“94% of CEOs are dissatisfied with innovation in their organisation and COVID has accelerated the need for the executive layer to understand the nature of change.”
Greg and I delve into the world of challenging our own mental models and thinking differently about transformation. How can we equip ourselves and organisations for sustainable change and changing perspective on what’s possible. We discuss inclusion and the strength of different perspectives, as well as designing a more discovery driven process through curiosity, experimentation and continual learning.
Design starts with curiosity, but how do you embed this way of thinking into an organisation’s culture ? We discuss the Minimum Viable Environment for sustaining innovation, as well as the different skills needed to scale such an approach post pandemic.
Greg shares his structured methodology, his wealth of experience and insight from his Think Wrong methodology and from working with organisations big and small across the globe .
The main insights you’ll get from this episode are :
– Any approach to culture begins with human brains, using neural patterns to make the impossible possible and overcoming neurological, biological and cultural barriers. Once disrupted, organisations can establish solid foundations based on shared toolkit, languages and frameworks.
– We must equip entrepreneurs / innovators, train management and give the executive layer the tools to provide governance and oversight; alignment from executive to team level and excitement throughout the organisation are the prerequisite for successful execution. The challenges here can be encapsulated in the ‘super seven questions’:
1. Is there a strategic fit? (stated goals and strategies)
2. Is there a portfolio fit? (legal/compliance)
3. Is it wanted? (validated / appetite)
4. Is it doable? (technically, culturally, legally)
5. Is it worth it? (impact/value, desirability, human currency)
6. Does it represent an affordable loss?
7. Is it creating option value for us as an organisation? (exit value)
– Designers are taught to focus on the user, understand the need, iterate, prototype and test, which has more in common with scientific than business thinking [cf. design thinking]. In this regard, preparing for the predictable is not as helpful as preparing for the unpredictable and so the metric (for training) must change.
– In discovery-driven development, design becomes part of strategic thinking. (Intuition-, heart-, eyes- and gut-driven!) designers must find a way of making money from creativity and use it to drive positive change.

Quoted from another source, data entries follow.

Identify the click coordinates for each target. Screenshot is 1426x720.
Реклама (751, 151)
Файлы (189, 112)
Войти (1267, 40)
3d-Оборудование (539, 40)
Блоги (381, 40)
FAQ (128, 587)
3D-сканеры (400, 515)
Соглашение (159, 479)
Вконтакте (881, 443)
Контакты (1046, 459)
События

– Having a mix of people is better than doing it yourself. What does it mean to be human? We connect through shared experiences, but our own experiences are woefully insufficient to design for others.
– We must be good observers and have empathy to understand what others are experiencing, and structure, rigor and discipline complement this creativity. Design starts with curiosity but how do we embed it into a culture?
– How do we transform a culture? Culture is an outcome, not an input. A culture of operation does not equal a culture of innovation, and very few organisations can articulate what the belief system is for governing to create what comes next.
– 94% of CEOs are dissatisfied with innovation in their organisation and COVID has accelerated the need for the executive layer to understand the nature of change. Conversations around what we loved and loathed about work pre-pandemic provide an opportunity for organisations to reset, with some being forced to change to survive.
– We must shift from providing a service to teaching a methodology so that we can all contribute to making the world a better place. We must use creative impulses to create change and scale impact, adopt a mindset to try and fail, learn fast rather than fail fast and embrace unexpected outcomes.
– What is the minimal viable system to prove we should try? We must think about the people, the process and the platform and build a system from there, with accompanying rules. It is also helpful for an organisation to have portfolios and endeavour to close the skills gap around managing in uncertainty (i.e. incorporate agile and scrum expertise).